On one occasion, the winner was an unknown and very handsome young man, who refuse to give his name or say where he came from, despite the entreaties of Eleanor herself. The aura of mystery surrounding the anonymous troubadour, together with his kindness and beauty, soon made him one of the favorites among the ladies of the court. Griselda, a young and wistful maiden, the youngest daughter of the lord of Foix, fell passionately in love with the knight and declared fer love for him. Moved by the maiden's entreaties, the troubadour agreed to marry her in secret and take her to his home, but on condition that Griselda should never try to see him other than when he chose, and that she should never try to discover his secret.
The lovesick lady promised to comply with this strange condition. It seemed little to ask in exchange for being able to remain with her loved one.
One night, the young Griselda had fallen asleep in the arms of her lover in the castle of Eleanor of Aquitaine where she lived, and on opening her eyes she found herself in an unfamiliar room. It was luxurious place, adorned with silk and precious stones, and beside her lay her husband smiling benignly at her.
'You are in my house, which belongs to you', said the troubadour. 'You may give orders to my servants and do whatever you please. There are stables with horses at your disposal, huntsmen and hawks for hunting, and you may go as you wish. You are my lady, and all that is mine is yours. There are maidens ready to serve you and to carry out your every whim, dancers and musicians to entertain you, jewels and silks to adorn you. If you need anything, tell me and I will give it to you.'
'I wish only for the love of my lord', replied the young woman, bewildered.

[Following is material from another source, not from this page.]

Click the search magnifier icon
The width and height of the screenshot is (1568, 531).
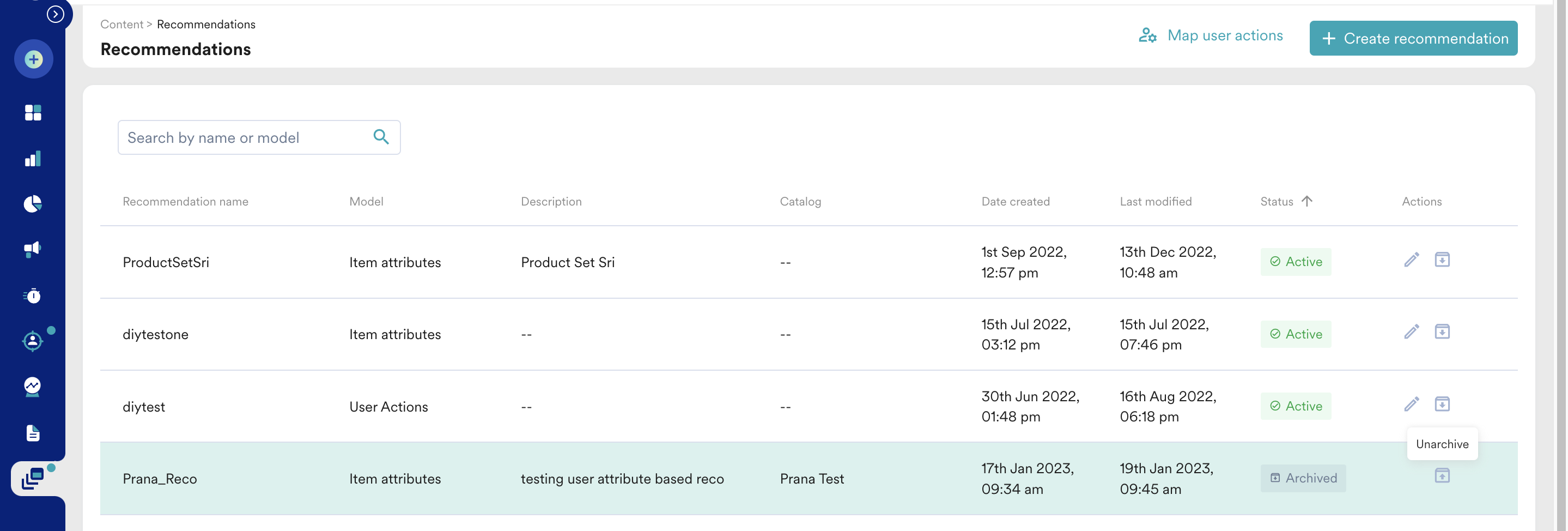(381, 137)
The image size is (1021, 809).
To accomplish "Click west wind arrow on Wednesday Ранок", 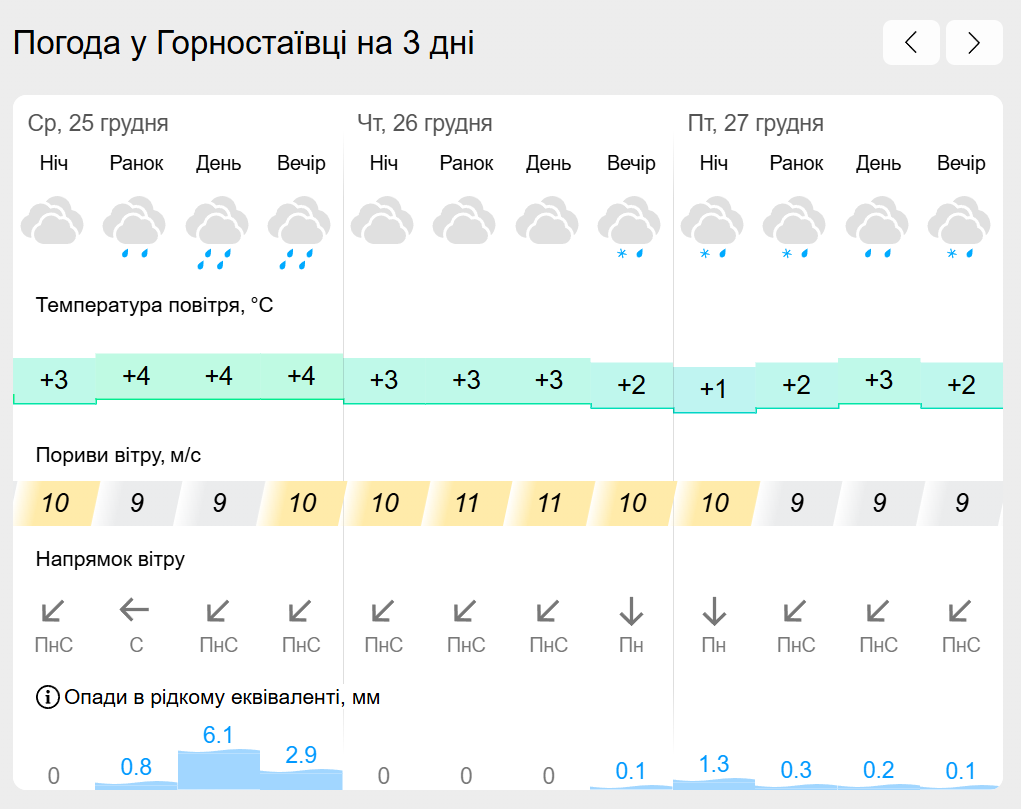I will coord(135,610).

'That is good, my love, but do not forget your promise.'
Griselda, full of happiness, demonstrated her compliance by flinging herself into the arms of her beloved husband.
For a while the lady kept her promise and believed she was in paradise. The troubadour knight, who was kind and passionate, spent most of his time with his wife. Occasionally he would disapear into a locked room, and she, faithful to her promise, did not ask him any questions. However, curiosity gradually got the better of her. One day she decided to find out the secret of her knight. She crept up to the door of the forbidden room, which he had left ajar, and spied through the chink. Horrified, she watched as the troubadour turned into a huge dragon with green scales and powerful wings. She could not prevent a cry of horror escaping her lips. The dragon prince wheeled round, and saw his terrified wife in the doorway. Deeply hurt by this betrayal, the knight bade his servants remove Griselda immediatly to the court of Aquitaine, and never again did he turn to see her.
The lady could not forget her beloved, and not a day went by without her recalling the months of happiness beside the gentle dragon. Full of repentance and sadness, she wrote down her adventure; that is how the famous story of the dragon prince has found its way to us.
The Cooper and the two Dragons
The Cooper and the two Dragons
In Switzerland lived a man, cooper was his state, which one day climbs the soft inclined side of the surrounding mountain to a forest of oaks and birches to seek wood there. It was the autumn and the ground was covered with a thick carpet of dead leafs. Our man deviated soon from the path, in search of some good low branch which he can cut and charge on his mule.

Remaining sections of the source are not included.